Avocat : VAZ DE AZEVEDO

12 janvier 2026• Reconduite à la frontière
TA34Décision• Excès de pouvoir

Tribunal Administratif de Montpellier — N° TA34-2501737

Le Tribunal Administratif de Montpellier (2ème chambre) a annulé la décision implicite de rejet née du silence gardé par le préfet des Pyrénées-Orientales sur la demande de renouvellement du certificat de résidence algérien de Mme B..., ressortissante algérienne. La requérante, titulaire d’un doctorat et bénéficiant d’un contrat de travail à durée indéterminée avec une autorisation de travail délivrée, remplissait les conditions de l’article 7 b) de l’accord franco-algérien du 27 décembre 1968. Le tribunal a enjoint au préfet de lui délivrer le titre de séjour sollicité dans un délai de quinze jours, sous astreinte de 150 euros par jour de retard, et a condamné l’État à verser 1 500 euros au titre de l’article L. 761-1 du code de justice administrative.

Avocat : DORE

12 janvier 2026• 2ème chambre
TA44Décision• Excès de pouvoir

Tribunal Administratif de Nantes — N° TA44-2522617

Le Tribunal administratif de Nantes, statuant en référé, a rejeté la demande de suspension de la décision du CNAPS refusant le renouvellement de la carte professionnelle de M. A.... Le juge a estimé qu'aucun des moyens soulevés, notamment ceux tirés de la méconnaissance des principes de proportionnalité et de présomption d'innocence, n'était de nature à créer un doute sérieux sur la légalité de la décision. La requête a été rejetée sans qu'il soit nécessaire d'examiner la condition d'urgence.

Avocat : DONAZAR

12 janvier 2026
TA45Ordonnance• Excès de pouvoir

Tribunal Administratif d'Orléans — N° TA45-2403928

Cette ordonnance du Tribunal Administratif d'Orléans concerne un litige relatif à un aménagement foncier agricole, forestier et environnemental lié à la déviation de la route départementale n° 921. La SCI Puizeaux contestait les décisions de la commission intercommunale et de la commission départementale d'aménagement foncier ayant rejeté sa réclamation sur l'échange de parcelles. Le tribunal prend acte du désistement pur et simple de la requête présenté par la SCI Puizeaux. En conséquence, il est donné acte de ce désistement, sans qu'il soit besoin de statuer sur les moyens soulevés ou les textes appliqués.

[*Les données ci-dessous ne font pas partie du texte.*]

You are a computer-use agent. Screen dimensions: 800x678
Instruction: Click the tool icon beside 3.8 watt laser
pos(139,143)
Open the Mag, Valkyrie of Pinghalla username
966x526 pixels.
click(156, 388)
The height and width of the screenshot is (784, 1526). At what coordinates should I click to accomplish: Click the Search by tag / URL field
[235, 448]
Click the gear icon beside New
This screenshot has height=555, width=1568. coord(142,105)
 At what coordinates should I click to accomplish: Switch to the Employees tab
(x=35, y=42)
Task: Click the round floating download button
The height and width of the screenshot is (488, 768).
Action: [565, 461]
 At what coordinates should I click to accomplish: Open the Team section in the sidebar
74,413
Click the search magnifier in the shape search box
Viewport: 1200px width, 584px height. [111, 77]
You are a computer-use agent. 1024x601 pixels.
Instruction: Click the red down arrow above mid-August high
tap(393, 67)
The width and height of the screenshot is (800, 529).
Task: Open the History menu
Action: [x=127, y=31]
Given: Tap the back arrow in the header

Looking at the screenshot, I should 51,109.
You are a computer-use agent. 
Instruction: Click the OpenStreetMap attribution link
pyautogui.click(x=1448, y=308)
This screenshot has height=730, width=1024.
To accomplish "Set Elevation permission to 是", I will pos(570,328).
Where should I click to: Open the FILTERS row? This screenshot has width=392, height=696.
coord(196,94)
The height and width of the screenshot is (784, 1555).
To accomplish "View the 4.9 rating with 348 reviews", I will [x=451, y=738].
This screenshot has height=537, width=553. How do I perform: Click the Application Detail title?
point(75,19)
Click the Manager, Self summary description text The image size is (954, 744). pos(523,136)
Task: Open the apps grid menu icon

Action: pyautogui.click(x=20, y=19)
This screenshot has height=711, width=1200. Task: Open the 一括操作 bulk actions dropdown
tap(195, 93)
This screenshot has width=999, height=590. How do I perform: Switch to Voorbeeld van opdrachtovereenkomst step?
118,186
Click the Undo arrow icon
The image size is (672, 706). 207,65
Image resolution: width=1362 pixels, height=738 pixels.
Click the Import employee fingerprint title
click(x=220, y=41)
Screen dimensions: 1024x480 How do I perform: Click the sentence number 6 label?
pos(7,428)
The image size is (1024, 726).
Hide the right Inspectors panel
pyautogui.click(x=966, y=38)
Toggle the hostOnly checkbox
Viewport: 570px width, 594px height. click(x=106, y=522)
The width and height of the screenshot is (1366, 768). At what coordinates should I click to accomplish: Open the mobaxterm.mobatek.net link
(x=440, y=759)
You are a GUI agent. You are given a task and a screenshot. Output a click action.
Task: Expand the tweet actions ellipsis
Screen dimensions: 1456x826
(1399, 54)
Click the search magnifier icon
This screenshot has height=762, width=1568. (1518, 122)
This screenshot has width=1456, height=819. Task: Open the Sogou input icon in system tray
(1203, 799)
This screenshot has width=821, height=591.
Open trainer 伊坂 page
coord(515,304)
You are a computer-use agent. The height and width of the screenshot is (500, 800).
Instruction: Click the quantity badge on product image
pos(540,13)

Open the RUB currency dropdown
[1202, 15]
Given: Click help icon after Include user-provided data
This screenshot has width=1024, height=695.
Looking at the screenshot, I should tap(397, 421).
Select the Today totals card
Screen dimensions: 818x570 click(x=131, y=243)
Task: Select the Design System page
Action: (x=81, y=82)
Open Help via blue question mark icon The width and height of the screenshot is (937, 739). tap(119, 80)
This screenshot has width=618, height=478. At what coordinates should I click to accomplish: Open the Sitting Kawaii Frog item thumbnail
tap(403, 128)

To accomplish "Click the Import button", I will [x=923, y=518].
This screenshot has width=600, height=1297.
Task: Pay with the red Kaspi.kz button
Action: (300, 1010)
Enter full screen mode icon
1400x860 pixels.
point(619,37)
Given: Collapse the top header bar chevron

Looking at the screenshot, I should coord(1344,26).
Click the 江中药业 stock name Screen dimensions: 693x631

Avocat : SELARL DA COSTA DOS REIS

12 janvier 2026
TA13Ordonnance• Excès de pouvoir

Tribunal Administratif de Marseille — N° TA13-2600187

Le Tribunal administratif de Marseille, statuant en référé, a rejeté la requête de M. B... qui demandait la suspension de la décision implicite de refus d'abroger un arrêté d'expulsion du 2 mai 2019. Le juge a considéré que la condition d'urgence prévue à l'article L. 521-1 du code de justice administrative n'était pas remplie, faute pour le requérant de justifier de circonstances particulières établissant une atteinte grave et immédiate à sa situation. M. B... n'a pas démontré la réalité de sa vie familiale avec sa fille mineure ni l'urgence de revenir en France. La requête a été rejetée par ordonnance sur le fondement de l'article L. 522-3 du même code.

Avocat : PENEAU & DOUARD AVOCATS ASSOCIÉS

12 janvier 2026
TA30Décision• Excès de pouvoir

Tribunal Administratif de Nîmes — N° TA30-2505475

Le Tribunal Administratif de Nîmes a été saisi en référé-suspension (article L. 521-1 du code de justice administrative) par des riverains contestant un permis de construire délivré par le maire d’Aubignan à la SARL Compotier pour un ensemble de 42 logements sociaux. Les requérants invoquaient notamment l’urgence (présumée en matière de permis de construire) et plusieurs moyens sérieux, dont l’insuffisance du dossier de demande, l’absence d’avis du SDIS, et la méconnaissance des règles d’accès et de desserte (articles UC3 et UC4 du PLU). La solution retenue n’est pas explicitée dans l’extrait fourni, mais le juge a statué après audience publique. Les textes appliqués sont principalement le code de l’urbanisme et le code de justice administrative.